Ralph Gibson USA, b. 1939

Ralph Gibson was born in Los Angeles, California. He served as a photographer’s mate in the U.S. Navy from 1956 to 1960. After his service he studied painting and photography at the San Francisco Art Institute from 1960-61. In 1961-1962, he worked as a printing assistant to photographer Dorothea Lange. It was Lange who gave him the most important advice of his career – to find his “departure point.” In 1963, he moved back to Los Angeles. Between 1967 and 1969, Gibson assisted Robert Frank on the film, Me and My Brother. Starting with The Strip (Los Angeles, 1966), he began to publish his work in book form, though the reception of his first volumes was poor. His photographs of this early period were in a documentary style influenced by Frank, Henri Cartier-Bresson and William Klein, and in fact, Bruce Davidson and Mary Ellen Mark presented him to Magnum Photos for membership consideration.

 

According to Gibson, he began to understand his “departure point,” when in the process of analyzing his documentary work, he realized that his interest in the hand was a common thread throughout much of his work. Gibson was unable to sell his first book of this new work to a publisher. In 1969, Gibson moved to New York, where he formed Lustrum Press in order to exert control over the reproduction of his work. His images often incorporated fragments with erotic and mysterious undertones, building narrative meaning through contextualization and surreal juxtaposition.

 

A shift in Gibson’s work appeared in the 1970s and he began to create surreal images, published in book form for which he is best known.
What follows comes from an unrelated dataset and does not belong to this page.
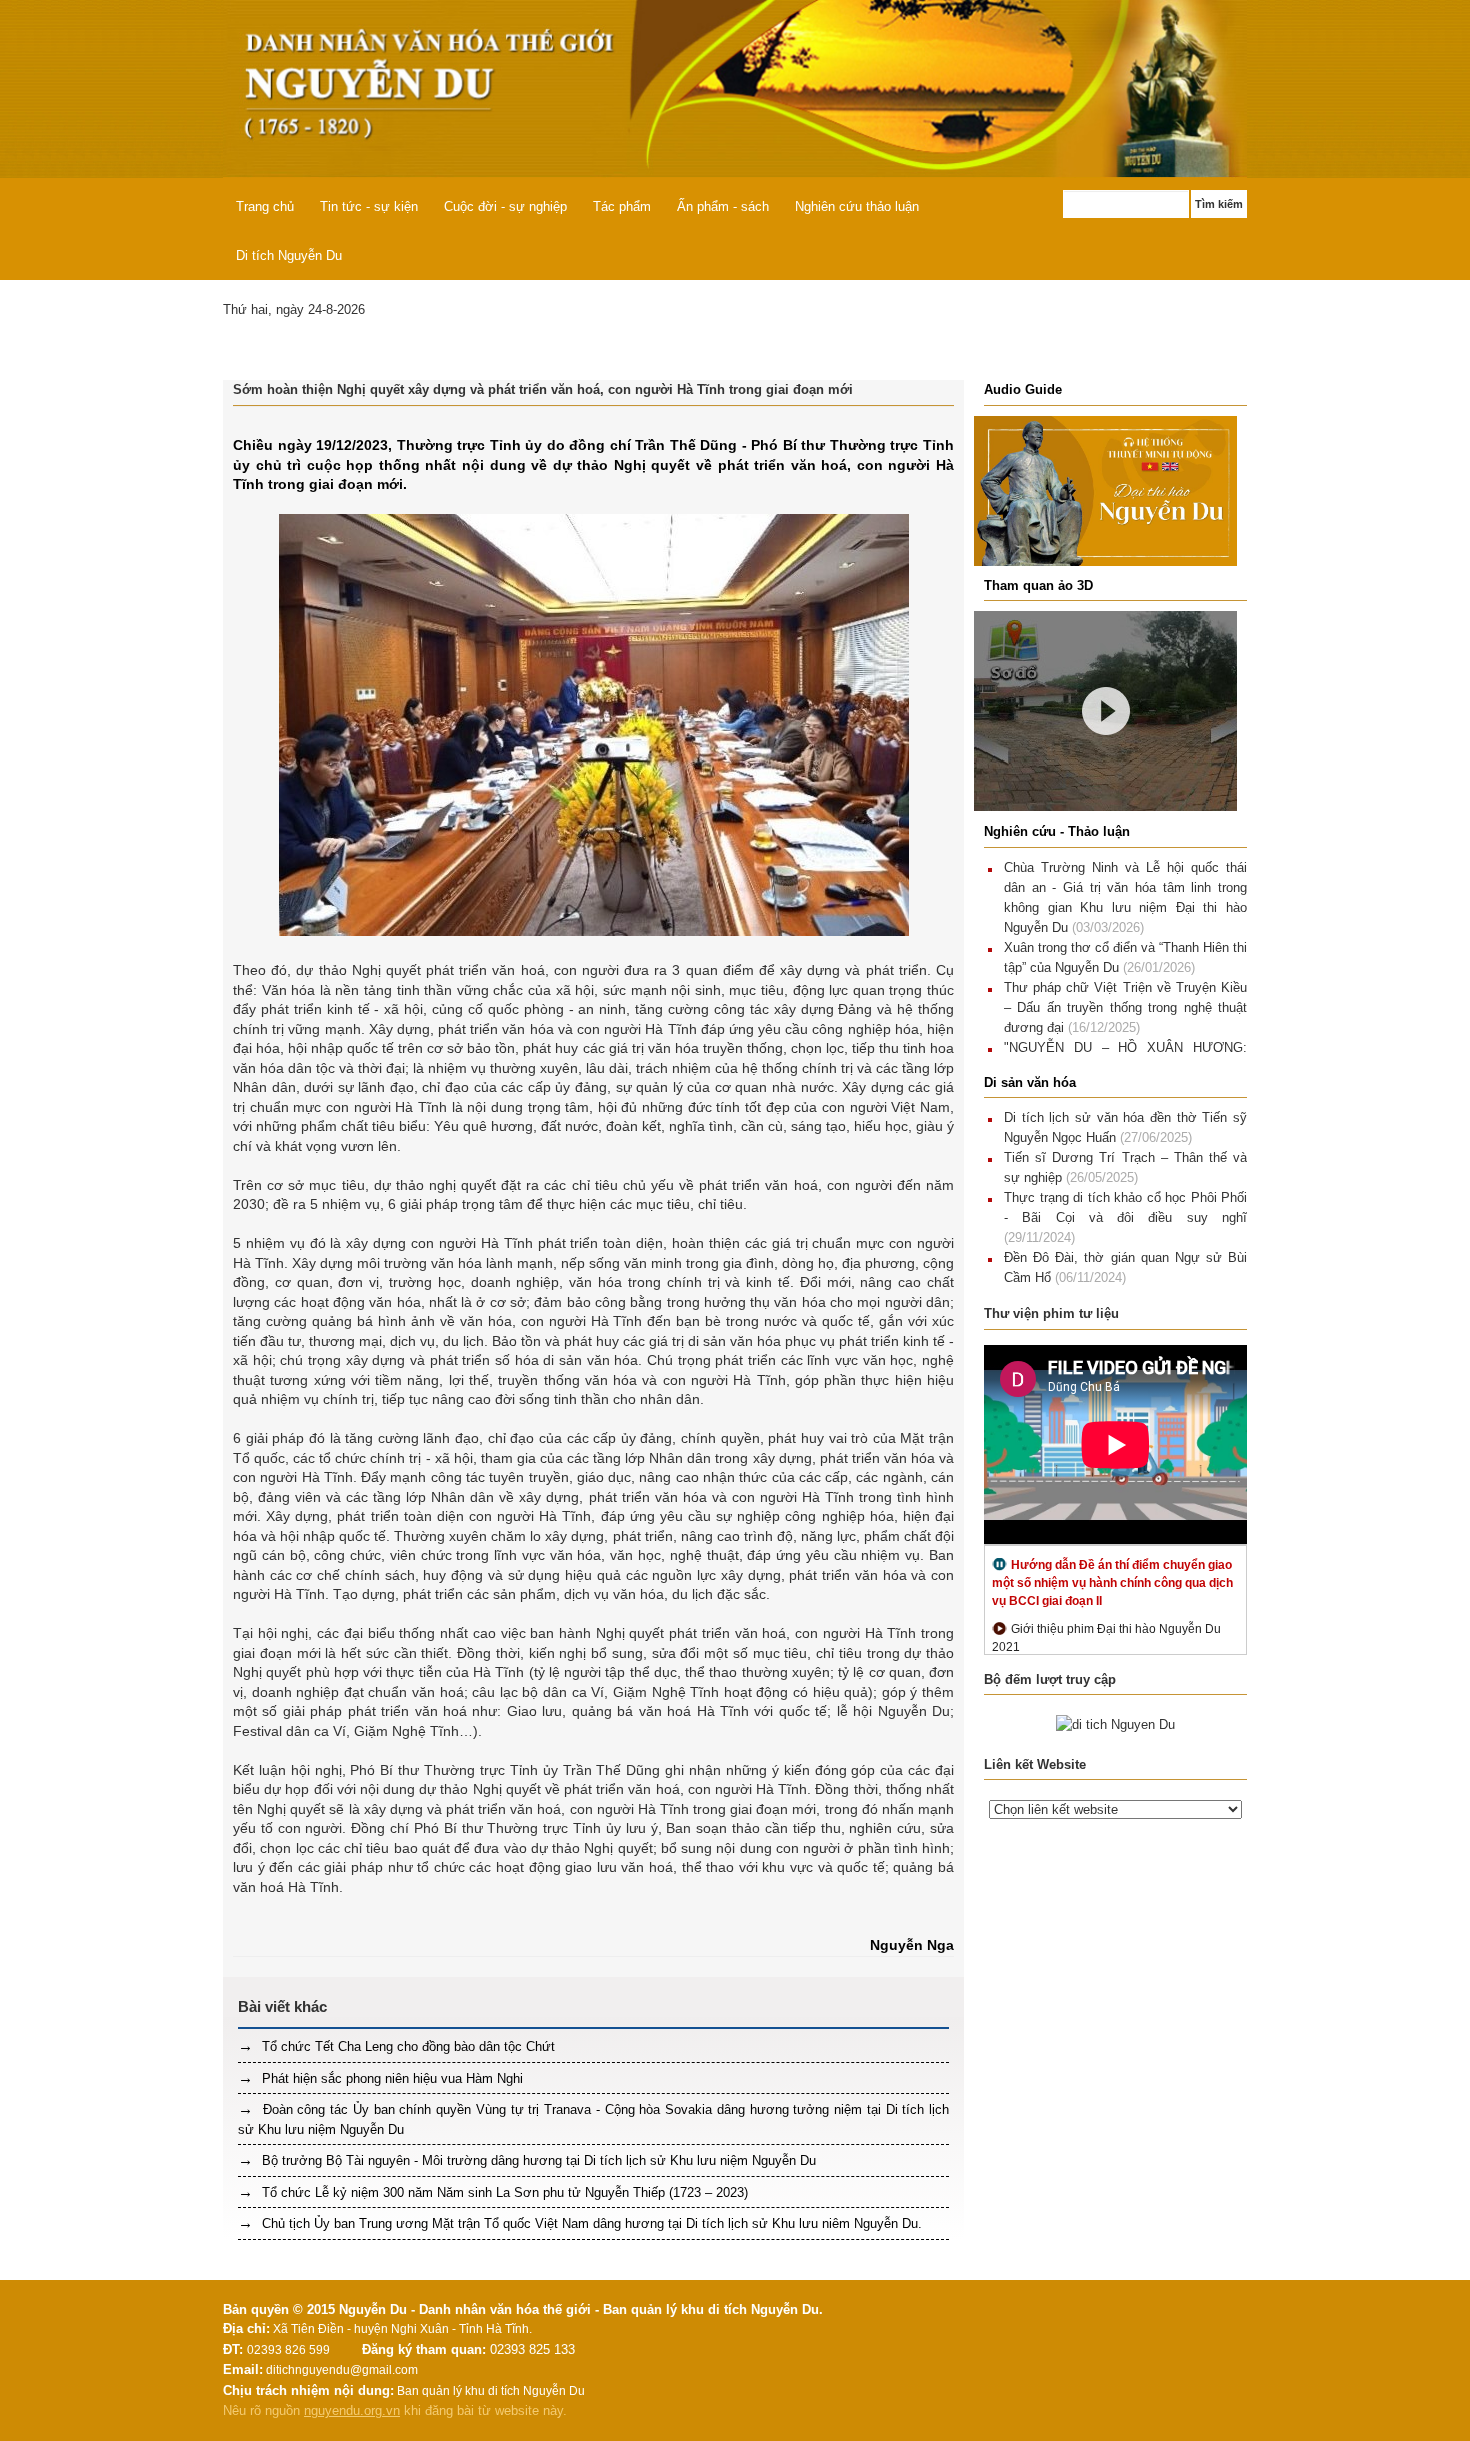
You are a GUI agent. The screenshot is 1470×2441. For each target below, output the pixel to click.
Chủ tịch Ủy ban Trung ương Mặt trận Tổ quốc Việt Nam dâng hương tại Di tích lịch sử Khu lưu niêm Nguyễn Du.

In 1970, he published The Somnambulist, followed in 1972 by Déjà-vu, and in 1974 by Days at Sea. These works established Gibson’s career in creative photography. The control he exercised over each publication enabled him to organize the images associatively in the manner of a dream sequence. Both the individual black-and-white photographs, printed in high contrast, and their arrangement made use of enigmatic juxtapositions, reflecting the influence of Surrealism. In 1975, Gibson’s work moved away from books toward exhibitions. He joined Castelli Graphics the same year, and had his first exhibition there, Quadrants, in 1976. Since the early 1970s, Gibson’s photographic series have been published in over 20 books, including; Syntax (1983), Tropism (1987), L'Anonyme (1987), and L'Histoire de France (1991) Nude (2012) and his most recent work, Political Abstractions (2015). Gibson divides his time between New York and Paris.

 

Gibson’s work is included in important collections including; The Museum of Modern Art, the Whitney Museum of Modern Art, the International Center for Creative Photography, Museum Ludwig, Cologne, West Germany and the Stedelijk Museum, Amsterdam among many others.